Goldtops use copper in the paint to help get the gold tone. Over time gold top finishes will occasionally turn greenish because of the copper. The silverburst is another finish that can turn greenish over time. What is happening is that the copper in the finish is oxidizing, just look at the Statue of Liberty or really old copper pipes. Everyone has different Ph levels in their body chemistry. I for one turn nickel grey and cause gold plating to go bad in no time if I do not wipe the hardware off everytime I touch or play the guitar. If I play a guitar for a few hours and leave it sit for a couple of hours without wiping off the strings, I can ruin a new set of strings in one session. Is this bad? No, it makes the guitar yours. Think of it as the guitar's way of saying it loves you back. It also shows that you play the guitar a lot and obviously like it. You can try making sure you have long sleeves on and wipe the body off as soon as you finish playing the guitar, and that may slow it down somewhat. Refinishing the guitar will cut any future value by half at least, and unless you are sure you get a gold paint with no copper in it, it will probably occur again. So it is part of your guitar's aging process.

Nitrocellulose is a great finish although it is quickly fading from use due to environmental concerns about the chemicals in it. They will not hurt you on the guitar, but it is the effect they have on the atmosphere when they are being sprayed on that is the problem. It also is not as durable as polyurethane finishes. Nitro lets the wood breath better as it ages, but wears through faster. It also becomes brittle with age and can develop cracks in it as the guitar body shrinks and grows over time with it's environments. Taking a very cold guitar with a nitro finish, into a very warm room can sometimes cause instant cracks called checking to occur. Again it is all part of the guitar's natural aging process.

Other quirks include burst finishes fading with exposure to sunlight and UV rays. The original 50's LPs fade to lemon drop finishes, washed cherry, or tea bursts, depending on how much blue pigment was used in the original cherry finish. LPs with cherry burst finishes and sometimes other bursts will sometimes see the colour bleed onto the binding. Then over time it will again fade away leaving the binding it's original colour. Nitro clear coat finishes also turn slightly amber over time. That is why you will see old white LPs that look cream coloured (although the white paint itself ages some too due to the titanium, I think, in it) and the binding looks more yellow as the guitar gets older.
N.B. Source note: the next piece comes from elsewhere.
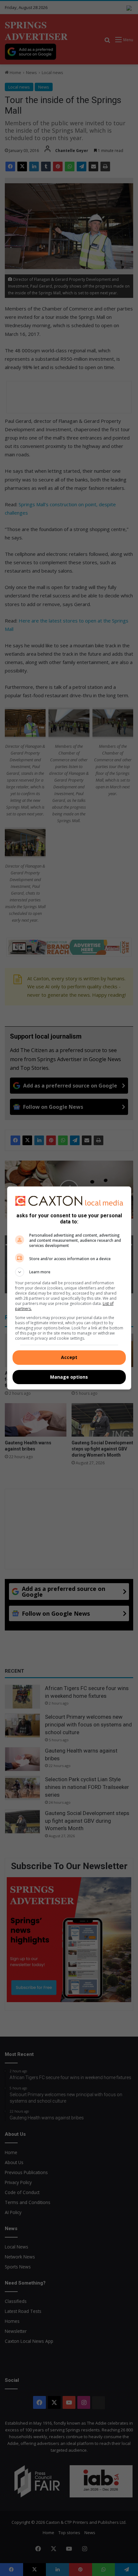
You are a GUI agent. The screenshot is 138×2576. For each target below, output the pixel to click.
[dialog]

So think of the greening as mojo. Something to celebrate and be proud of. It makes that goldtop, your guitar! As I said wiping it off my slow it some, but don't go overboard with polish and waxes as they will also build up in nooks and crannies. Also remember the more you wipe it, the more you wear off the finish. If you wear long sleeves beware of buttons scratching the guitar. So enjoy that cool guitar, and post some pics if you can.